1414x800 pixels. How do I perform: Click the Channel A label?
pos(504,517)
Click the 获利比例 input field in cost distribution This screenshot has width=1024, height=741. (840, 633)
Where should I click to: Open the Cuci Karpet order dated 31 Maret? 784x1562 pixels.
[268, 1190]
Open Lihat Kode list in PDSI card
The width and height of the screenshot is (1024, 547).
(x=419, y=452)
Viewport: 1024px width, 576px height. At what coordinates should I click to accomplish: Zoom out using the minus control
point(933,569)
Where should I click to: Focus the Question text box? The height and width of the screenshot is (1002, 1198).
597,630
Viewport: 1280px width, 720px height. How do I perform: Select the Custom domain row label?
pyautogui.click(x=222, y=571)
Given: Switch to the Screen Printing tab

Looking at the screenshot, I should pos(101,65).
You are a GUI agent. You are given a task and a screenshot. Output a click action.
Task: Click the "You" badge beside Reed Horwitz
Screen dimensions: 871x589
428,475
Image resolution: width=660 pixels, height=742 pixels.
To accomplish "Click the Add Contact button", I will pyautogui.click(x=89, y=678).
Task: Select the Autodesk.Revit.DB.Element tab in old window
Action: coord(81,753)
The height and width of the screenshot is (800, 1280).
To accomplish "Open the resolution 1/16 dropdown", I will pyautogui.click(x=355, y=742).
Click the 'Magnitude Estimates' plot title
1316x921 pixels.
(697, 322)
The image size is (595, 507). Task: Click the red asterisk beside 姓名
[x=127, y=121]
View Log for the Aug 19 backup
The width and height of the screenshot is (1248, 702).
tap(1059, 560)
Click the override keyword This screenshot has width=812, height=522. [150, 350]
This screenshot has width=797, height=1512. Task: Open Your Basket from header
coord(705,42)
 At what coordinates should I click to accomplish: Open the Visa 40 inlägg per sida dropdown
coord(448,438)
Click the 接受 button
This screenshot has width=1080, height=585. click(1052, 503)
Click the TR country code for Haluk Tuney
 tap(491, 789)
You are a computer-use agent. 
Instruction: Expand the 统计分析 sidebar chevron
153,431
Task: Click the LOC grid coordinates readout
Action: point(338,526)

########################################

**Task brief**
From the first line to the last, write out the listing exactly.

**Solution to the exercise**
1414x800 pixels. How do I perform: Click the Channel A label?
pos(504,517)
Click the 获利比例 input field in cost distribution This screenshot has width=1024, height=741. (840, 633)
Where should I click to: Open the Cuci Karpet order dated 31 Maret? 784x1562 pixels.
[268, 1190]
Open Lihat Kode list in PDSI card
The width and height of the screenshot is (1024, 547).
(x=419, y=452)
Viewport: 1024px width, 576px height. At what coordinates should I click to accomplish: Zoom out using the minus control
point(933,569)
Where should I click to: Focus the Question text box? The height and width of the screenshot is (1002, 1198).
597,630
Viewport: 1280px width, 720px height. How do I perform: Select the Custom domain row label?
pyautogui.click(x=222, y=571)
Given: Switch to the Screen Printing tab

Looking at the screenshot, I should pos(101,65).
You are a GUI agent. You are given a task and a screenshot. Output a click action.
Task: Click the "You" badge beside Reed Horwitz
Screen dimensions: 871x589
428,475
Image resolution: width=660 pixels, height=742 pixels.
To accomplish "Click the Add Contact button", I will pyautogui.click(x=89, y=678).
Task: Select the Autodesk.Revit.DB.Element tab in old window
Action: coord(81,753)
The height and width of the screenshot is (800, 1280).
To accomplish "Open the resolution 1/16 dropdown", I will pyautogui.click(x=355, y=742).
Click the 'Magnitude Estimates' plot title
1316x921 pixels.
(697, 322)
The image size is (595, 507). Task: Click the red asterisk beside 姓名
[x=127, y=121]
View Log for the Aug 19 backup
The width and height of the screenshot is (1248, 702).
tap(1059, 560)
Click the override keyword This screenshot has width=812, height=522. [150, 350]
This screenshot has width=797, height=1512. Task: Open Your Basket from header
coord(705,42)
 At what coordinates should I click to accomplish: Open the Visa 40 inlägg per sida dropdown
coord(448,438)
Click the 接受 button
This screenshot has width=1080, height=585. click(1052, 503)
Click the TR country code for Haluk Tuney
 tap(491, 789)
You are a computer-use agent. 
Instruction: Expand the 统计分析 sidebar chevron
153,431
Task: Click the LOC grid coordinates readout
Action: point(338,526)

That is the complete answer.